# How do I prove this propositional logic

millani
How do I prove this? (propositional logic)

## Homework Statement

How to prove this
$(p \rightarrow (q \vee p)) \rightarrow r \vdash \neg p \vee (q \vee r)$
using only the natural deduction rules in propositional logic?

## Homework Equations

http://en.wikipedia.org/wiki/Propositional_logic
(natural deduction rules only)

## The Attempt at a Solution

$1: (p \rightarrow (q \vee p)) \rightarrow r$ premise
<start of hypothesis 0> ; I tried to make a box here but failed miserably
$2: \neg (\neg p \vee (q \vee r))$ hypothesis
<start of hypothesis 1>
$3: \neg p$ hypothesis
$4: \neg p \vee (q \vee r)$ conjunction introduction 3
$5: \bot$ negation introduction 2,4
<end of hypothesis 1>
$6: \neg \neg p$ negation introduction 3-5
$7: p$ double negative elimination 6
$8: ?$
<end of hypothesis 0>

As you can see, I don't exactly know how to use TeX.

PS: How do I put a box around the hypothesis in TeX?

Last edited:

Homework Helper
There are many many latex guides easily googlable. However, it is not guaranteed that the code will work in the forum. Still.

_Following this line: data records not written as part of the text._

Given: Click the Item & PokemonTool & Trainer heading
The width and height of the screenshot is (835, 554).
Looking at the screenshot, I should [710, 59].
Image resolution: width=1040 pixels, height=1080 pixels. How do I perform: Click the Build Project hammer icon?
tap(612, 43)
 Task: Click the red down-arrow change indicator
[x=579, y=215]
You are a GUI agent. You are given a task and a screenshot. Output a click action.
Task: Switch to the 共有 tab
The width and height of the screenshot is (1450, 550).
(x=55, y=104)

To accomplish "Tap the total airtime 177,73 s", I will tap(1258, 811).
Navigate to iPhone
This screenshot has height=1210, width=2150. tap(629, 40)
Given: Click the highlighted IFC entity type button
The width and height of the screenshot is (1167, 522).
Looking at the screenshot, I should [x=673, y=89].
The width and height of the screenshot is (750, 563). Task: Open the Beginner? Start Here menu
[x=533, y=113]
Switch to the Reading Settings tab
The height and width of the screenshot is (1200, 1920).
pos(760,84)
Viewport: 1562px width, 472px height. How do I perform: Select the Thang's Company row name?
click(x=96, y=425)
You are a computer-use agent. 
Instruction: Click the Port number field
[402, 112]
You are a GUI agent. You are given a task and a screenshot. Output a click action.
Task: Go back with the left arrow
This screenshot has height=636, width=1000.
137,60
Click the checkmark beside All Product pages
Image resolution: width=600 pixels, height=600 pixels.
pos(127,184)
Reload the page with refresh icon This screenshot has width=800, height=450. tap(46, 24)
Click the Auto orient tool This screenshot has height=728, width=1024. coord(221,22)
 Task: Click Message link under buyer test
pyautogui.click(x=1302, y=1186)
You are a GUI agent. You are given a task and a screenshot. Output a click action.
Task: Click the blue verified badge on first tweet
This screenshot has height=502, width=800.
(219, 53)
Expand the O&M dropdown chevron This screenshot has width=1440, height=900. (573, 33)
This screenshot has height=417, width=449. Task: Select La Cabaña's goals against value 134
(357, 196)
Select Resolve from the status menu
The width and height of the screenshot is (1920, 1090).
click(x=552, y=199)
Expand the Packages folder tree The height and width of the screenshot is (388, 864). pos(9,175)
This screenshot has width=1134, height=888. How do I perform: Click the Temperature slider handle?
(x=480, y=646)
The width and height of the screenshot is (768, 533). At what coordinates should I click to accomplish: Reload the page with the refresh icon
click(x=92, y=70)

Searching is you r best bet if you really want to put a box round something. (Though I'd say there was no need to do that at all.)

Gold Member
let's try conditional proof:
1.(p->(qvp))->r premise
2. p hypothesis
4. p->(qvp) 2-3conditional proof
5. r 1,4 modes ponens
6.?
7.?
now i leave you to fill 6 and 7. (hint: look at 3).

millani
Thanks for the help, loop quantum gravity!

1. $(p \rightarrow (q \vee p)) \rightarrow r$ premise
2. $p$ hypothesis
3. $q \vee p$ 2addition
4. $p \rightarrow (q \vee p)$ 2-3conditional proof
5. $r$ 1,4 modes ponens
6. $q \vee r$ disjunction introduction 5
7. $\neg p \vee (q \vee r)$ disjunction introduction 6

Gold Member
another method which doesnt employ having an extra hypothesis is:
use material conditional on the premise as far as you get to ~qvr, and afterwards use addition or disjunctive intro, to get ~qvrvq which is r and then the same as in the first approach.
the differnece is that we trully have (p->(qvp))->r |- ~pvqvr
while in the first approach we have (p->(qvp))->r,p|- ~pvqvr
which by the deudction theorem is the sam as: (p->(qvp))->|-p->(~pvqvr) but by the mc it's again the same result.
so here you have both methods to prove this.